You also need to configure rexray. My first attempt looked like this:

    root@labosa:/var/log# cat /etc/rexray/config.yml
    libstorage:
      service: ceph
    

And the rexray output sure made it look like it worked…

    root@labosa:/etc# rexray service start
    ● rexray.service - rexray
       Loaded: loaded (/etc/systemd/system/rexray.service; enabled; vendor preset: enabled)
       Active: active (running) since Mon 2017-05-29 10:14:07 AEST; 33ms ago
     Main PID: 477423 (rexray)
        Tasks: 5
       Memory: 1.5M
          CPU: 9ms
       CGroup: /system.slice/rexray.service
               └─477423 /usr/bin/rexray start -f
    
    May 29 10:14:07 labosa systemd[1]: Started rexray.
    

Which looked good, but /var/log/syslog said:

    May 29 10:14:08 labosa rexray[477423]: REX-Ray
    May 29 10:14:08 labosa rexray[477423]: -------
    May 29 10:14:08 labosa rexray[477423]: Binary: /usr/bin/rexray
    May 29 10:14:08 labosa rexray[477423]: Flavor: client+agent+controller
    May 29 10:14:08 labosa rexray[477423]: SemVer: 0.9.0
    May 29 10:14:08 labosa rexray[477423]: OsArch: Linux-x86_64
    May 29 10:14:08 labosa rexray[477423]: Branch: v0.9.0
    May 29 10:14:08 labosa rexray[477423]: Commit: 2a7458dd90a79c673463e14094377baf9fc8695e
    May 29 10:14:08 labosa rexray[477423]: Formed: Thu, 04 May 2017 07:38:11 AEST
    May 29 10:14:08 labosa rexray[477423]: libStorage
    May 29 10:14:08 labosa rexray[477423]: ----------
    May 29 10:14:08 labosa rexray[477423]: SemVer: 0.6.0
    May 29 10:14:08 labosa rexray[477423]: OsArch: Linux-x86_64
    May 29 10:14:08 labosa rexray[477423]: Branch: v0.9.0
    May 29 10:14:08 labosa rexray[477423]: Commit: fa055d6da595602715bdfd5541b4aa6d4dcbcbd9
    May 29 10:14:08 labosa rexray[477423]: Formed: Thu, 04 May 2017 07:36:11 AEST
    May 29 10:14:08 labosa rexray[477423]: time="2017-05-29T10:14:08+10:00" level=error
    msg="error starting libStorage server" error.driver=ceph time=1496016848215
    May 29 10:14:08 labosa rexray[477423]: time="2017-05-29T10:14:08+10:00" level=error
    msg="default module(s) failed to initialize" error.driver=ceph time=1496016848216
    May 29 10:14:08 labosa rexray[477423]: time="2017-05-29T10:14:08+10:00" level=error
    msg="daemon failed to initialize" error.driver=ceph time=1496016848216
    May 29 10:14:08 labosa rexray[477423]: time="2017-05-29T10:14:08+10:00" level=error
    msg="error starting rex-ray" error.driver=ceph time=1496016848216
    

That’s because the service is called rbd it seems.
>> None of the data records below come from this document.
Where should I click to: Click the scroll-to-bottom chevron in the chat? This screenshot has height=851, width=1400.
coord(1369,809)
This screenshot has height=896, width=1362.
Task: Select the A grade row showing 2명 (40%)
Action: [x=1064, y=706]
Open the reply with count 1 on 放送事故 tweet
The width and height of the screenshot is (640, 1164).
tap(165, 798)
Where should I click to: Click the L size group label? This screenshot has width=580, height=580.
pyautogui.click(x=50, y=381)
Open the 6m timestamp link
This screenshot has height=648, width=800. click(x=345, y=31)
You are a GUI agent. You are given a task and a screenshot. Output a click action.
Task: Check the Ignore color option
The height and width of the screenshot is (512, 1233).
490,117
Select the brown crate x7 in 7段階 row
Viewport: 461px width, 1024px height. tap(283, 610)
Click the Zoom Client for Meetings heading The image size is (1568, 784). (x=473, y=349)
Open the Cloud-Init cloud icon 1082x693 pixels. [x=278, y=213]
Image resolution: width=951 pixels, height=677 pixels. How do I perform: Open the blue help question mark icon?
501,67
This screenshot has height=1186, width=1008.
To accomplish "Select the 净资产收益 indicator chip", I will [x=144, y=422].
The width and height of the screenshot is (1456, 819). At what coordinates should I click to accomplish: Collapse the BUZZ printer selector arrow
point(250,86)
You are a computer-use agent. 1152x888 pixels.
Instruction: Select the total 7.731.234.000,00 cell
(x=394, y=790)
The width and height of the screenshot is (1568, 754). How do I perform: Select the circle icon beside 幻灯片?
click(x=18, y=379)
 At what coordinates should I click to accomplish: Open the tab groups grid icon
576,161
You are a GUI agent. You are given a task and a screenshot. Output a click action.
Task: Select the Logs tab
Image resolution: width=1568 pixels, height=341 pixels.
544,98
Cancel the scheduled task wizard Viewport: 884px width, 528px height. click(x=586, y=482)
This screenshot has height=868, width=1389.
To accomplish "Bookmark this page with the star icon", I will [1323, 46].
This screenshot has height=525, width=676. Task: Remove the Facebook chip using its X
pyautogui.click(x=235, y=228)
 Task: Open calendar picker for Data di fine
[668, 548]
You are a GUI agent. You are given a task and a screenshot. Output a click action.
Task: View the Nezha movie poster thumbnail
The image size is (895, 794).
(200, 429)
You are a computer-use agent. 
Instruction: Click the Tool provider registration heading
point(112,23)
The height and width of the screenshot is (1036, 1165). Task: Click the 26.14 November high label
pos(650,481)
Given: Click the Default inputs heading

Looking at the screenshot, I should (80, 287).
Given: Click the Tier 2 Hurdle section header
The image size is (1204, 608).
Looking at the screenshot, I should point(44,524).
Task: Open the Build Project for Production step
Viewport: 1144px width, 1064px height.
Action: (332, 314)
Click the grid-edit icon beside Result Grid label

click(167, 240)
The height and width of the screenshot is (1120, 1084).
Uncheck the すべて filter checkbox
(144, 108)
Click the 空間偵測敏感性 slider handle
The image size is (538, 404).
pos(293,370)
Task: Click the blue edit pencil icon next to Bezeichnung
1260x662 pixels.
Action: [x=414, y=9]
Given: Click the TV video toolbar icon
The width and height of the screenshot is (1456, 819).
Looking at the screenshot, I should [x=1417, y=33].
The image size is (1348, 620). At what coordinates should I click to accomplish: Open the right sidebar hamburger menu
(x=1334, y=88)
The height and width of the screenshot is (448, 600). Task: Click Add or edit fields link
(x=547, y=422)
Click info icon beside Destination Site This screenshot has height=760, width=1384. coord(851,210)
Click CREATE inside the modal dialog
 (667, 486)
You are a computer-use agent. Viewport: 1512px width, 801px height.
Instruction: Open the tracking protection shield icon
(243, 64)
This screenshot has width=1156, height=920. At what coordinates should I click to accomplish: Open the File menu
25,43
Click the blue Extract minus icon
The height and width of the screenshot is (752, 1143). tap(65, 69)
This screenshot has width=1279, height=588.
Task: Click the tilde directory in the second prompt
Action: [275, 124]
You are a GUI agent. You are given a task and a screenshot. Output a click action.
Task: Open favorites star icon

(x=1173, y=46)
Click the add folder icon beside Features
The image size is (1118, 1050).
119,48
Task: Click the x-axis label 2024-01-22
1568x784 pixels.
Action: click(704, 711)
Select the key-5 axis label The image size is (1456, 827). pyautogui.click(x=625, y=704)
So, the config file ended up looking like this:

    root@labosa:/var/log# cat /etc/rexray/config.yml
    libstorage:
      service: rbd
    
    rbd:
      defaultPool: rbd
    

Now to install docker:

    root@labosa:/var/log# sudo apt-get update
    root@labosa:/var/log# sudo apt-get install linux-image-extra-$(uname -r) \
        linux-image-extra-virtual
    root@labosa:/var/log# sudo apt-get install apt-transport-https \
        ca-certificates curl software-properties-common
    root@labosa:/var/log# curl -fsSL https://download.docker.com/linux/ubuntu/gpg | sudo apt-key add -
    root@labosa:/var/log# sudo add-apt-repository \
        "deb [arch=amd64] https://download.docker.com/linux/ubuntu \
        $(lsb_release -cs) \
        stable"
    root@labosa:/var/log# sudo apt-get update
    root@labosa:/var/log# sudo apt-get install docker-ce
    

Now let’s make a rexray volume.

    root@labosa:/var/log# rexray volume ls
    ID  Name  Status  Size
    root@labosa:/var/log# docker volume create --driver=rexray --name=mysql \
        --opt=size=1
    A size of 1 here means 1gb
    mysql
    root@labosa:/var/log# rexray volume ls
    ID         Name   Status     Size
    rbd.mysql  mysql  available  1
    

Let’s start the container.

    root@labosa:/var/log# docker run --name some-mysql --volume-driver=rexray \
        -v mysql:/var/lib/mysql -e MYSQL_ROOT_PASSWORD=my-secret-pw -d mysql
    Unable to find image 'mysql:latest' locally
    latest: Pulling from library/mysql
    10a267c67f42: Pull complete
    c2dcc7bb2a88: Pull complete
    17e7a0445698: Pull complete
    9a61839a176f: Pull complete
    a1033d2f1825: Pull complete
    0d6792140dcc: Pull complete
    cd3adf03d6e6: Pull complete
    d79d216fd92b: Pull complete
    b3c25bdeb4f4: Pull complete
    02556e8f331f: Pull complete
    4bed508a9e77: Pull complete
    Digest: sha256:2f4b1900c0ee53f344564db8d85733bd8d70b0a78cd00e6d92dc107224fc84a5
    Status: Downloaded newer image for mysql:latest
    ccc251e6322dac504e978f4b95b3787517500de61eb251017cc0b7fd878c190b
    

And now to prove that persistence works and that there’s nothing up my sleeve…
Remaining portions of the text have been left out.